Why do you think most people have this problem? Because they aren't practiced. You sound like you're not practiced.
Quote:
How do I get there?
You said you don't want to be a PUA, but remember, the goal is whatever you want it to be. For me it's to feel natural and comfortable around women. And now I am, and of course still am improving. If you want to get really good at something what do you do? Practice. If you want to solve this problem, it requires that you practice it. You don't have to label yourself a PUA. Learning how to interact with women is a great skill to have, just like Mystery said, not just for the girls.

Looks don't matter all that much. Your nose, that's mostly inhibiting you in your mind. Girls don't operate on visuals as much as men do. They look for things like emotion and similar connection. I recently had a girl that told me she was attracted to me, but said she felt a lack of connection. I have a big nose too...and had the same thoughts about getting surgery. As you get older, you will realize you can - with practice - find girls that like you. It won't matter what the shape of your nose is. Look for girls that lock eyes with you. It is seldom but when that happens, your + response will multiply exponentially.

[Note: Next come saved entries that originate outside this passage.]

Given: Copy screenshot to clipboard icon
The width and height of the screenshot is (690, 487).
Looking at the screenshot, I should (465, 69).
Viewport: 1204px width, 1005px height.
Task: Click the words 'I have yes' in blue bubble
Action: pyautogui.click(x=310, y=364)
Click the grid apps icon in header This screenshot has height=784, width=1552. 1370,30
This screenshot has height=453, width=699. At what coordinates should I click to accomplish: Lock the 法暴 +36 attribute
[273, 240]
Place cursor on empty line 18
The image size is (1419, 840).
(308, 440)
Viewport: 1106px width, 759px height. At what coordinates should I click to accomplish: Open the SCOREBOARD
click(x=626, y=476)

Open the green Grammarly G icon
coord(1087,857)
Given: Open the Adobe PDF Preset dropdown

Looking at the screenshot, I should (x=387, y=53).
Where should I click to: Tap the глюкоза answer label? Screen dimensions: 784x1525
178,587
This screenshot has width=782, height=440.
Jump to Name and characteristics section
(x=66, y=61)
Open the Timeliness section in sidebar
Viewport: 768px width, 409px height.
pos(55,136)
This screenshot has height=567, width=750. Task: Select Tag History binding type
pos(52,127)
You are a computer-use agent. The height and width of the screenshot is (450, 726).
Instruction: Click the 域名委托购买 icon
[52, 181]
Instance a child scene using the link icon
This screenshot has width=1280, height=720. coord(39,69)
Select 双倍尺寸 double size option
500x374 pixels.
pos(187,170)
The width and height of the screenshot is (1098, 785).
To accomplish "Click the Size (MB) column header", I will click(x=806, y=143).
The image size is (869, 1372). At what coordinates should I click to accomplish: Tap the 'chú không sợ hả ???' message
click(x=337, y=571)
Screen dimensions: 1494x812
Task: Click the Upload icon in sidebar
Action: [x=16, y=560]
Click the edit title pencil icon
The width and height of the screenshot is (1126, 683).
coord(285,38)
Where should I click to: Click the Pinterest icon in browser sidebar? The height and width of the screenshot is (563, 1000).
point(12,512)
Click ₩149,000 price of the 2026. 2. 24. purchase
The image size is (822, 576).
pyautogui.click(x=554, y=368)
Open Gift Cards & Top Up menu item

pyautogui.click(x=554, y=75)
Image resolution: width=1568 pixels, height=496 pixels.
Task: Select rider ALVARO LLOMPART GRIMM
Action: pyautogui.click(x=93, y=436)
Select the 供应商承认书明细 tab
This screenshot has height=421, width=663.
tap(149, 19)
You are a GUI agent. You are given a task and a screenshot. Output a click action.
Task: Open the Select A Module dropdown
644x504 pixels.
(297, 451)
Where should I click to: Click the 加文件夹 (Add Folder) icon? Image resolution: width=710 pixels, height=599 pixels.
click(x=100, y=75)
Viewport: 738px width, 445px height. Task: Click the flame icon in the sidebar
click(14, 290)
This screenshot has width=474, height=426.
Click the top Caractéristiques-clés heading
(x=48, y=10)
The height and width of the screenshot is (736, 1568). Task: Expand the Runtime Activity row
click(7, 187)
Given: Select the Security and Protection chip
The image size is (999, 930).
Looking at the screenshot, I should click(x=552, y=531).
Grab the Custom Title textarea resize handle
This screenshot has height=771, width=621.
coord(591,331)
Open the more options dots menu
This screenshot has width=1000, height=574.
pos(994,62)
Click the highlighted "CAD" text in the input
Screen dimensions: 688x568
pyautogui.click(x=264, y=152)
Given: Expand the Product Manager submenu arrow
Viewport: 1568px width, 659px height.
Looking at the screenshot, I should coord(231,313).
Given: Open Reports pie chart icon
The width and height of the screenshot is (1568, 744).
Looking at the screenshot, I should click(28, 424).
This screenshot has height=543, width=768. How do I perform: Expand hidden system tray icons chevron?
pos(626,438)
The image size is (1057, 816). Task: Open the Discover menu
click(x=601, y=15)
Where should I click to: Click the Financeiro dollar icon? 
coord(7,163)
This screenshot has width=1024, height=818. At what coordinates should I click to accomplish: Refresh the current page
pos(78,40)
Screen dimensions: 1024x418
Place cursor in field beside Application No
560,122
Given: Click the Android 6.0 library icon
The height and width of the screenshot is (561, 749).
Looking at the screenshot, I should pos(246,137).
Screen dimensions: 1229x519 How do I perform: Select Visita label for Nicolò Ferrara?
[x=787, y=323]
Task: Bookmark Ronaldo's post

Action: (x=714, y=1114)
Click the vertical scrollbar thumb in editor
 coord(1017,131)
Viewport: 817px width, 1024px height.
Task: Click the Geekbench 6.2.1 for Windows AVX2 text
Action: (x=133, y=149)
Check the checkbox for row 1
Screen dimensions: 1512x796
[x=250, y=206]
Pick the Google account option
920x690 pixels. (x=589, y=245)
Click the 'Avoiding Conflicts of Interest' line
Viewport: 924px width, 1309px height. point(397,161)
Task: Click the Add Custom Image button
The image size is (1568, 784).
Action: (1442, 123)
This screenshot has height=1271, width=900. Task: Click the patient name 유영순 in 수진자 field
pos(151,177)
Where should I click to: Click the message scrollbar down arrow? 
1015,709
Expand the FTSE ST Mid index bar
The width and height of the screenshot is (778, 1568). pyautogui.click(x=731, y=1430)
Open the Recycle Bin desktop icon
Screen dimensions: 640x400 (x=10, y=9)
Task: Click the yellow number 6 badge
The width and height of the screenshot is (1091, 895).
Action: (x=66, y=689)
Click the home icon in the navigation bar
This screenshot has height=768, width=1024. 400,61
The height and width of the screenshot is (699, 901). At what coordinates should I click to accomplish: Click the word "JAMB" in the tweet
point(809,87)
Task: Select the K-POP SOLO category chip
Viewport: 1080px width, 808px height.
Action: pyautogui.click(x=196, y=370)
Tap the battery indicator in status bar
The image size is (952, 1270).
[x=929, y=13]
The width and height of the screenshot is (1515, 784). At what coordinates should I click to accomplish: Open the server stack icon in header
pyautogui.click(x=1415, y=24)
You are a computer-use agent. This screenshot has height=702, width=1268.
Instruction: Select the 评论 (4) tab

I can tell you what happened with Sophie. You guys knew each other for a long time and therefore she had on some level a connection with you. That is number 1. She knew who you were, where you came from, knows your background and has previous exp with you. You are not some random. She has a much stronger connection with you over that other guy she was with and that was obvious. You did your part as you noticed, letting her know you were sexually interested by touching her in places a friend doesn't touch.

All the girls that have liked me the most, all had a random common connection to me through something, school, friend, work, etc.